Saved entries:

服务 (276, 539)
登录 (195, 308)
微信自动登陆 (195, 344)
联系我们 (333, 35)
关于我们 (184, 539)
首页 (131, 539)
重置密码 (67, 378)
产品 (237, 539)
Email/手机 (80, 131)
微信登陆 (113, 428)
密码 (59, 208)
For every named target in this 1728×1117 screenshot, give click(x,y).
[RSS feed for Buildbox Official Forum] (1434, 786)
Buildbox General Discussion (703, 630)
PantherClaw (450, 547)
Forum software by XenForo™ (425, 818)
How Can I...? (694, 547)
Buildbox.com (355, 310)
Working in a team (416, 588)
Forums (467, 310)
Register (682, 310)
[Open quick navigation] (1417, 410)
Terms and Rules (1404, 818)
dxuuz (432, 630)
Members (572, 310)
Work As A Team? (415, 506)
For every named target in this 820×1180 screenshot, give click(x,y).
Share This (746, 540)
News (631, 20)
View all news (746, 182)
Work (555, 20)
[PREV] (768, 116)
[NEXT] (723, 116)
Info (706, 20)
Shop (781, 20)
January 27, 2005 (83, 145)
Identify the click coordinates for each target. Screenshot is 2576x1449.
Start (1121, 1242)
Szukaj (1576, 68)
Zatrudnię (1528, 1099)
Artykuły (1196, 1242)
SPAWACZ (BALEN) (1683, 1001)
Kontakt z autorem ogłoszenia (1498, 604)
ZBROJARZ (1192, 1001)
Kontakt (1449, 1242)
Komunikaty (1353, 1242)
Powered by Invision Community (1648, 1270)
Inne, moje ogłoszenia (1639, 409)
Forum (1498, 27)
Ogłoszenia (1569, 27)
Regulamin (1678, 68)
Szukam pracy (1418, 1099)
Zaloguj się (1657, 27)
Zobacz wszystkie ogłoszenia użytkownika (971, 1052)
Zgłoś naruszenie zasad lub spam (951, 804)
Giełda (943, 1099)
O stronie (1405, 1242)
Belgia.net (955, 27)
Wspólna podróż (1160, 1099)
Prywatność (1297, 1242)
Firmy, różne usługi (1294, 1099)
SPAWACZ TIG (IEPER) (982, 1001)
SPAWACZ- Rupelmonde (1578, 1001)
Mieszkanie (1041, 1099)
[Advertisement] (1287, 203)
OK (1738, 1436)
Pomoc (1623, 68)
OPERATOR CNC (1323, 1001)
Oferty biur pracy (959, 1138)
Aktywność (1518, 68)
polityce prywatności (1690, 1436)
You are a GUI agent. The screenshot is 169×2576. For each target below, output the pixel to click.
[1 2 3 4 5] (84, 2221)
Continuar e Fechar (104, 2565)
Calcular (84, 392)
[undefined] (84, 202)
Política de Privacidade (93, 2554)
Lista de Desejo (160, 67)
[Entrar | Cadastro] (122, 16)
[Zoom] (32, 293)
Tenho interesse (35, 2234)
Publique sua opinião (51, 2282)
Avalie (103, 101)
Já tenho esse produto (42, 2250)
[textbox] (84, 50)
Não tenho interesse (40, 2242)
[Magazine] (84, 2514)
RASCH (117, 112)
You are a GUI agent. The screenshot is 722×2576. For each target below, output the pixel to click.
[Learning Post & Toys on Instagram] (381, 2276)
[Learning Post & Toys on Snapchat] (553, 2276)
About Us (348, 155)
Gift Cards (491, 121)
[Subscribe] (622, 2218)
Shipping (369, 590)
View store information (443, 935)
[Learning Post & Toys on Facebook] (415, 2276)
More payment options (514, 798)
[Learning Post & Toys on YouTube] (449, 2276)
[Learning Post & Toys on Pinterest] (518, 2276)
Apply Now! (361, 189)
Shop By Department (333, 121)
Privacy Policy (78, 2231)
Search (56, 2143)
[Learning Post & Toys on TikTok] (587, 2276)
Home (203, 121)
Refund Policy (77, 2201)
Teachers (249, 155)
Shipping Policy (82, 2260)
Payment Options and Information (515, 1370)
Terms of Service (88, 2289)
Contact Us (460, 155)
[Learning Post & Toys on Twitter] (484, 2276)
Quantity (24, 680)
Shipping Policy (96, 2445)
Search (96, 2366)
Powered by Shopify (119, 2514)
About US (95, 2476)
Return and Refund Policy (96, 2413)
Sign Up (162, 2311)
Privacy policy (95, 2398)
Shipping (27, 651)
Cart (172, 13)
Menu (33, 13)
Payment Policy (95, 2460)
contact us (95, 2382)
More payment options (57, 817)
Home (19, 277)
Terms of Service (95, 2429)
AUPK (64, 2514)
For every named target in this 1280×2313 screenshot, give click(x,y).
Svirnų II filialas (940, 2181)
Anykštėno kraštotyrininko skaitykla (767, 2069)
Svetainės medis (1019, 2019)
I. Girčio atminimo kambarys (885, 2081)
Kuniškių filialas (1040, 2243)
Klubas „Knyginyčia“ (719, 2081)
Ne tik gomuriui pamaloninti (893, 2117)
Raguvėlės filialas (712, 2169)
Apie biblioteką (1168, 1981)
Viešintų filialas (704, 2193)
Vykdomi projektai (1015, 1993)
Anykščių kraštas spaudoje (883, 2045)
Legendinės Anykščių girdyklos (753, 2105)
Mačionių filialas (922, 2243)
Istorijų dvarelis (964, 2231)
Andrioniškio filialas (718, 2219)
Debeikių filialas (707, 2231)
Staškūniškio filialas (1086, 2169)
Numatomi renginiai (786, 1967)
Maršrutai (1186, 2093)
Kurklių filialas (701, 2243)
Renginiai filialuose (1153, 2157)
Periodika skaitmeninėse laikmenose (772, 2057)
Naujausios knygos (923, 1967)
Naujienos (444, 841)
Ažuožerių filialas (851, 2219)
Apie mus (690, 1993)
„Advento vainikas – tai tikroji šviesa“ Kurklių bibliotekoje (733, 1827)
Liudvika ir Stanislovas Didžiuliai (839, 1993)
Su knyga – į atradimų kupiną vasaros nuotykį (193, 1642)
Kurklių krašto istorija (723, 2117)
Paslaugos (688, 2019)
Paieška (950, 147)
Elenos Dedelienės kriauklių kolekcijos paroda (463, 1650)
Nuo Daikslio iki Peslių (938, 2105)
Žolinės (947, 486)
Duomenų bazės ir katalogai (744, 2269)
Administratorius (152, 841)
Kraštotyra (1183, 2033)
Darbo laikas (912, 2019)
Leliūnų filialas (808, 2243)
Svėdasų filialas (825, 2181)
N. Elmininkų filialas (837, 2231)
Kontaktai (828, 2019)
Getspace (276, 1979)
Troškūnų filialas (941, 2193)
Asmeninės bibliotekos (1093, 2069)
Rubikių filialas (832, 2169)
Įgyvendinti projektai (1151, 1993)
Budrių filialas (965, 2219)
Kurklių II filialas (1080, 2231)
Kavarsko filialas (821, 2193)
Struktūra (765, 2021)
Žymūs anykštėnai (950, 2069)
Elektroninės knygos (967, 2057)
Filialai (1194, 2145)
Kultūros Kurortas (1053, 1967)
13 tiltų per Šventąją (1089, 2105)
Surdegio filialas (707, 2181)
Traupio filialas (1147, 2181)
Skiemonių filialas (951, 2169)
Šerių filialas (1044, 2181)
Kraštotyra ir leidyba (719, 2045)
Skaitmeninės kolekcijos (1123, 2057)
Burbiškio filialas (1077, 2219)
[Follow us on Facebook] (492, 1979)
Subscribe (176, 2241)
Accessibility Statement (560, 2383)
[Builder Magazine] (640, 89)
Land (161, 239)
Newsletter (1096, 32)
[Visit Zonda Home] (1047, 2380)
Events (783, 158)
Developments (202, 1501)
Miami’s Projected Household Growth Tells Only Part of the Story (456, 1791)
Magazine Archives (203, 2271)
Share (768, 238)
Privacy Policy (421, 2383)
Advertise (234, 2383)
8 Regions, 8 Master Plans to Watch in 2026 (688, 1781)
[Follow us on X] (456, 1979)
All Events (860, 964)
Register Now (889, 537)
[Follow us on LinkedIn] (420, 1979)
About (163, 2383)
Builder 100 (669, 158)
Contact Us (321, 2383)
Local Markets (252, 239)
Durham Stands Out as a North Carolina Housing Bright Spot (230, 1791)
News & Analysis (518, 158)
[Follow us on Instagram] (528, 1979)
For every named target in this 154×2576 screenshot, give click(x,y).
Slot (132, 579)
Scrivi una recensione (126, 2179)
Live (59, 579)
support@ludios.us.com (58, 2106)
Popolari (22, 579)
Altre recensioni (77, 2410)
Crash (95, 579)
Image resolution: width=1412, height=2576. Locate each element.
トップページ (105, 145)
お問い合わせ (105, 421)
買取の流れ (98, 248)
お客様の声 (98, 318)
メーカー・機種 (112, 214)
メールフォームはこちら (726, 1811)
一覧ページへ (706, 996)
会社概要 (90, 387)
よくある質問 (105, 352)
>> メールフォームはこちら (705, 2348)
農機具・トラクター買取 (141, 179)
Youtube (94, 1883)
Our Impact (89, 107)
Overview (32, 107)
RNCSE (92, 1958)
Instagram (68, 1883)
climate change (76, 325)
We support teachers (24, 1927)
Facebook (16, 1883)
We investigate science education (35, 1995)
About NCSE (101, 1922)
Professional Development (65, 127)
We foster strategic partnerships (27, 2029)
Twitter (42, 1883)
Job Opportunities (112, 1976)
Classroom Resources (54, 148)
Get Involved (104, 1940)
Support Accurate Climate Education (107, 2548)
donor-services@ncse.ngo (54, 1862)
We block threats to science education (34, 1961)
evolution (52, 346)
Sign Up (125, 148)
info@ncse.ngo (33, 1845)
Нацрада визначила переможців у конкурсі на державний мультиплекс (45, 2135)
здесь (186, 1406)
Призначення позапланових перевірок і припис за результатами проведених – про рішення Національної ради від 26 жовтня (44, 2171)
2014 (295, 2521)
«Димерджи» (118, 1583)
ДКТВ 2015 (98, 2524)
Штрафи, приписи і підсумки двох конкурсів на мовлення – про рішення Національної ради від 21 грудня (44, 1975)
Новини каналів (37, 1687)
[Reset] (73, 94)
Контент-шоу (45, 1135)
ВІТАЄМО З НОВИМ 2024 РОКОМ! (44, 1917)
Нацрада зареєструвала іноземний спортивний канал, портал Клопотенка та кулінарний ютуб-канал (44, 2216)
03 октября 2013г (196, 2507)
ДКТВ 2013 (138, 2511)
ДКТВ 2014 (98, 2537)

Prompt: Look through the entries above and quote exactly the lines from the line with "Identify the click" to the line with "About Us (348, 155)", counting both of those lines.

Exercise answer:
Identify the click coordinates for each target. Screenshot is 2576x1449.
Start (1121, 1242)
Szukaj (1576, 68)
Zatrudnię (1528, 1099)
Artykuły (1196, 1242)
SPAWACZ (BALEN) (1683, 1001)
Kontakt z autorem ogłoszenia (1498, 604)
ZBROJARZ (1192, 1001)
Kontakt (1449, 1242)
Komunikaty (1353, 1242)
Powered by Invision Community (1648, 1270)
Inne, moje ogłoszenia (1639, 409)
Forum (1498, 27)
Ogłoszenia (1569, 27)
Regulamin (1678, 68)
Szukam pracy (1418, 1099)
Zaloguj się (1657, 27)
Zobacz wszystkie ogłoszenia użytkownika (971, 1052)
Zgłoś naruszenie zasad lub spam (951, 804)
Giełda (943, 1099)
O stronie (1405, 1242)
Belgia.net (955, 27)
Wspólna podróż (1160, 1099)
Prywatność (1297, 1242)
Firmy, różne usługi (1294, 1099)
SPAWACZ TIG (IEPER) (982, 1001)
SPAWACZ- Rupelmonde (1578, 1001)
Mieszkanie (1041, 1099)
[Advertisement] (1287, 203)
OK (1738, 1436)
Pomoc (1623, 68)
OPERATOR CNC (1323, 1001)
Oferty biur pracy (959, 1138)
Aktywność (1518, 68)
polityce prywatności (1690, 1436)
You are a GUI agent. The screenshot is 169×2576. For each target below, output the pixel to click.
[1 2 3 4 5] (84, 2221)
Continuar e Fechar (104, 2565)
Calcular (84, 392)
[undefined] (84, 202)
Política de Privacidade (93, 2554)
Lista de Desejo (160, 67)
[Entrar | Cadastro] (122, 16)
[Zoom] (32, 293)
Tenho interesse (35, 2234)
Publique sua opinião (51, 2282)
Avalie (103, 101)
Já tenho esse produto (42, 2250)
[textbox] (84, 50)
Não tenho interesse (40, 2242)
[Magazine] (84, 2514)
RASCH (117, 112)
You are a GUI agent. The screenshot is 722×2576. For each target below, output the pixel to click.
[Learning Post & Toys on Instagram] (381, 2276)
[Learning Post & Toys on Snapchat] (553, 2276)
About Us (348, 155)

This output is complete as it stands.